Enhancing Diagnostic Accuracy through Multi-Agent Conversations: Using Large Language Models to Mitigate Cognitive Bias

Background: Cognitive biases in clinical decision-making significantly contribute to errors in diagnosis and suboptimal patient outcomes. Addressing these biases presents a formidable challenge in the medical field. Objective: This study explores the role of large language models (LLMs) in mitigating these biases through the utilization of a multi-agent framework. We simulate the clinical decision-making processes through multi-agent conversation and evaluate its efficacy in improving diagnostic accuracy. Methods: A total of 16 published and unpublished case reports where cognitive biases have resulted in misdiagnoses were identified from the literature. In the multi-agent framework, we leveraged GPT-4 to facilitate interactions among four simulated agents to replicate clinical team dynamics. Each agent has a distinct role: 1) To make the final diagnosis after considering the discussions, 2) The devil's advocate and correct confirmation and anchoring bias, 3) The tutor and facilitator of the discussion to reduce premature closure bias, and 4) To record and summarize the findings. A total of 80 simulations were evaluated for the accuracy of initial diagnosis, top differential diagnosis and final two differential diagnoses. Results: In a total of 80 responses evaluating both initial and final diagnoses, the initial diagnosis had an accuracy of 0% (0/80), but following multi-agent discussions, the accuracy for the top differential diagnosis increased to 71.3% (57/80), and for the final two differential diagnoses, to 80.0% (64/80). Conclusions: The framework demonstrated an ability to re-evaluate and correct misconceptions, even in scenarios with misleading initial investigations. The LLM-driven multi-agent conversation framework shows promise in enhancing diagnostic accuracy in diagnostically challenging medical scenarios.

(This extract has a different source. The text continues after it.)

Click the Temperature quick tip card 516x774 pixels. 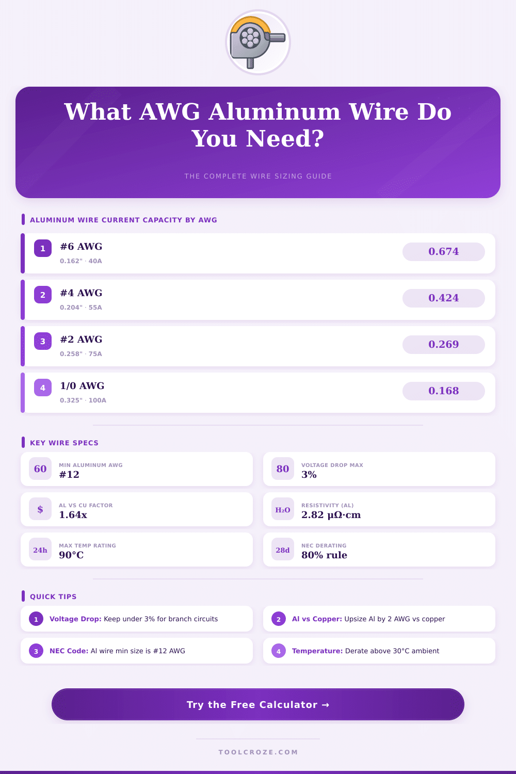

翻译：背景：临床决策中的认知偏差是导致诊断错误和患者预后不佳的重要原因。解决这些偏差是医学领域的一项重大挑战。目的：本研究探讨了大语言模型在基于多智能体框架减轻这些偏差中的作用。我们通过多智能体对话模拟临床决策过程，并评估其在提高诊断准确性方面的有效性。方法：从文献中识别出16例因认知偏差导致误诊的已发表和未发表病例报告。在多智能体框架中，我们利用GPT-4促进四个模拟智能体之间的交互，以复现临床团队动态。每个智能体具有不同角色：1) 在讨论后做出最终诊断；2) 扮演“魔鬼代言人”，纠正确认偏差和锚定偏差；3) 作为讨论的导师和促进者，减少过早结束偏差；4) 记录并总结发现。共评估了80次模拟中初始诊断、首要鉴别诊断及前两个鉴别诊断的准确性。结果：在评估初始和最终诊断的80次响应中，初始诊断准确率为0%（0/80），而经过多智能体讨论后，首要鉴别诊断准确率提升至71.3%（57/80），前两个鉴别诊断准确率提升至80.0%（64/80）。结论：该框架在初始检查具有误导性的场景中仍表现出重新评估和纠正错误认知的能力。基于大语言模型的多智能体对话框架在提高诊断困难的医学场景中的诊断准确性方面显示出潜力。